--- YOUR ASSIGNMENT ---
Which lines of the listing hold the string "agent"? Show each of them.

--- DATA SUPPLIED ---
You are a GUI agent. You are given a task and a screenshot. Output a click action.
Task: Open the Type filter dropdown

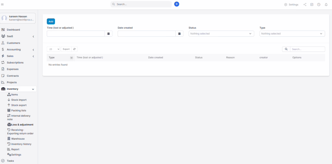[292, 34]
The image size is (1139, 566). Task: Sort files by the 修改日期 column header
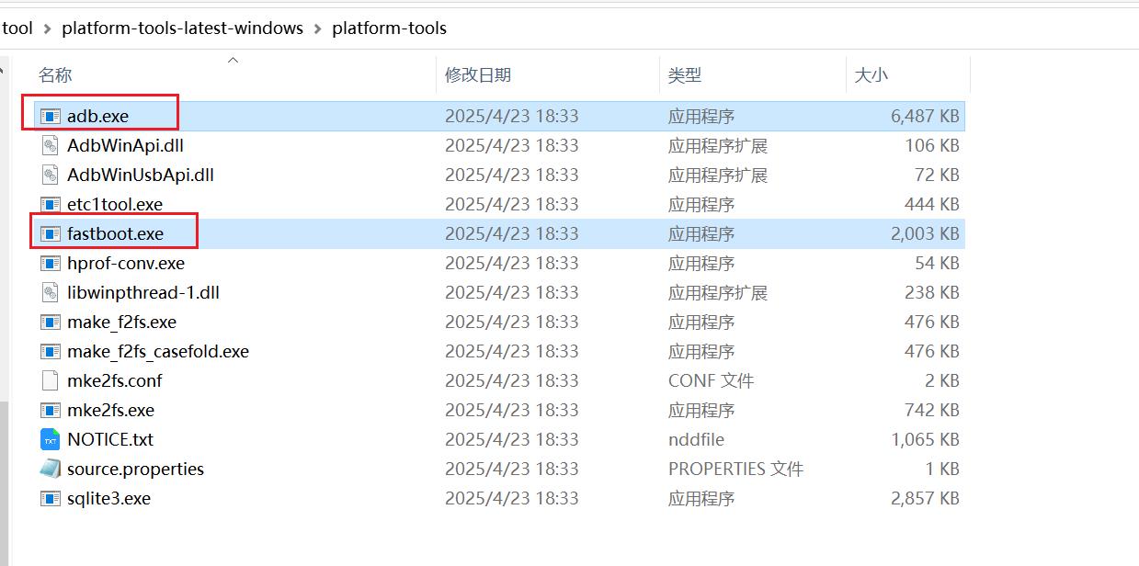[x=477, y=74]
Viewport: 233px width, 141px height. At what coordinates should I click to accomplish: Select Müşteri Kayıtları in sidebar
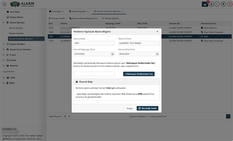point(16,33)

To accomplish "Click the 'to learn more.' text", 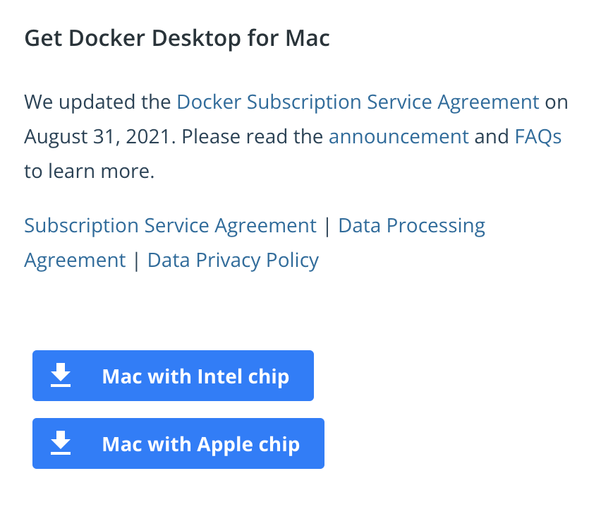I will pyautogui.click(x=90, y=171).
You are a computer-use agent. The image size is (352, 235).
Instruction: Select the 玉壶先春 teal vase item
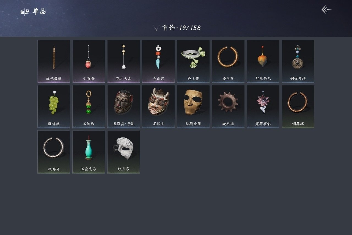(x=89, y=152)
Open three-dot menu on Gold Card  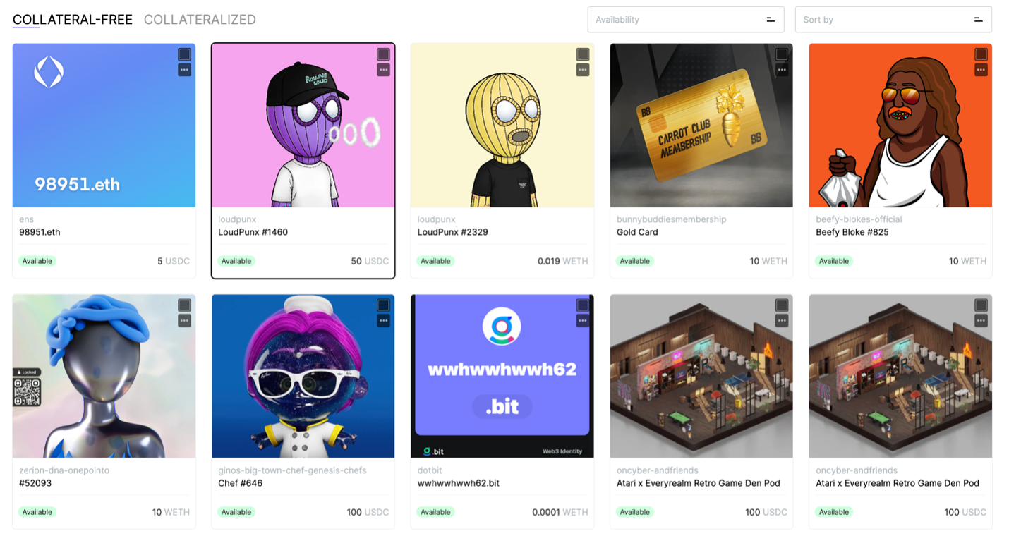[x=782, y=70]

--- RESPONSE AREA ---
You are a GUI agent. You are given a task and a screenshot. Output a click action.
You are a computer-use agent. The image size is (352, 235).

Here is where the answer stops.